Cineguild Productions was a production company formed by director David Lean, cinematographer Ronald Neame and producer Anthony Havelock-Allan in 1944. They produced some of the major British films of the 1940s.
Havelock-Allan served as associated producer on the 1942 war film In Which We Serve, which starred Noël Coward, who co-directed the picture with David Lean. The director of photography on the film was Neame. Havelock-Allan, Lean, and Neame founded their own company, Cineguild, in 1944. Its first production was an adaptation of Coward's 1939 patriotic play film adaptation. The film was produced by Coward, directed by Lean, and shot by Neame. All three partners—Havelock-Allan, Lean and Neame—collaborated on the script.
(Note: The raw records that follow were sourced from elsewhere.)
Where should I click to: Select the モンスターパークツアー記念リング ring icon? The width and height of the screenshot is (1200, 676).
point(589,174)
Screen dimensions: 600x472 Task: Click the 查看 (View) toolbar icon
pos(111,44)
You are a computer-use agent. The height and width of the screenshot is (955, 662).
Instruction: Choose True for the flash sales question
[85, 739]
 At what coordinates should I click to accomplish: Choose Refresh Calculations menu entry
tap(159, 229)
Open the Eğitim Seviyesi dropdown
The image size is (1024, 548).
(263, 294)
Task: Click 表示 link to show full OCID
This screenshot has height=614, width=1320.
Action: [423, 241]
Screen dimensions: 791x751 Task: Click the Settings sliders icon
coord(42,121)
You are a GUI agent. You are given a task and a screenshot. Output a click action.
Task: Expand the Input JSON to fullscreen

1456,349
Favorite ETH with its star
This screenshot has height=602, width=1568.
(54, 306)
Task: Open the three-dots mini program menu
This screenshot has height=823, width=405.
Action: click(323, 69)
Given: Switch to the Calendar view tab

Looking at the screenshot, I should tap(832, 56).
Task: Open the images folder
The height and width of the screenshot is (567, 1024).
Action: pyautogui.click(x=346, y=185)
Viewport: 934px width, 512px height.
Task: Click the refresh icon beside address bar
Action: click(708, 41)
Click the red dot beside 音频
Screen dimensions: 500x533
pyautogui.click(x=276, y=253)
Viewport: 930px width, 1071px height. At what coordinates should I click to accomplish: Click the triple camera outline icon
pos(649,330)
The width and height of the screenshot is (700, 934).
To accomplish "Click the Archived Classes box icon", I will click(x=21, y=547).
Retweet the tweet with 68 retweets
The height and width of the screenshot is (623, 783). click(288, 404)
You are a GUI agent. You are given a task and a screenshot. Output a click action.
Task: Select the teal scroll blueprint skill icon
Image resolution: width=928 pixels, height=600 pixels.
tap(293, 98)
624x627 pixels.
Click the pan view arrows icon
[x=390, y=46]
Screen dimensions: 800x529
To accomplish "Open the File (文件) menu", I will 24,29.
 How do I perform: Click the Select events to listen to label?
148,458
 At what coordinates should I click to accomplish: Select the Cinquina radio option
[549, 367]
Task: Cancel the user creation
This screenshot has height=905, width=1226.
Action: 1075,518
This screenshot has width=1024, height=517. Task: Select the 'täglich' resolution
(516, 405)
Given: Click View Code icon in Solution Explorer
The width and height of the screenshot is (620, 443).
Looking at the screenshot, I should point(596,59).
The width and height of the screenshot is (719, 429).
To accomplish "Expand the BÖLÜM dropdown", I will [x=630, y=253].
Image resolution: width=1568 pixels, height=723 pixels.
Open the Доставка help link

The exact same combination of talents created the adaptation of Coward's comedy Blithe Spirit, with Havelock-Allan and Neame sharing producing duties with Coward. The quartet then produced the classic Brief Encounter, with Havelock-Allan and Neame sharing producing duties with Coward, with Coward helping write the script, an adaption of his 1936 one-act play Still Life. Neame did not serve as director of photography on the film, or subsequent Cineguild productions. Instead, Robert Krasker was the lighting cameraman.
Brief Encounter won the Palme d'Or at the 1946 Cannes Film Festival. Lead Celia Johnson was nominated for an Academy Award for Best Actress at the 1947 awards, and Lean picked up the first of his seven Best Director Oscar nominations. Along with Havelock-Allan and Neame, Lean also was nominated for the Academy Award for Best Adapted Screenplay. One of the enduring classics of world cinema, in 1999, Brief Encounter came in second in a British Film Institute poll of the top 100 British films.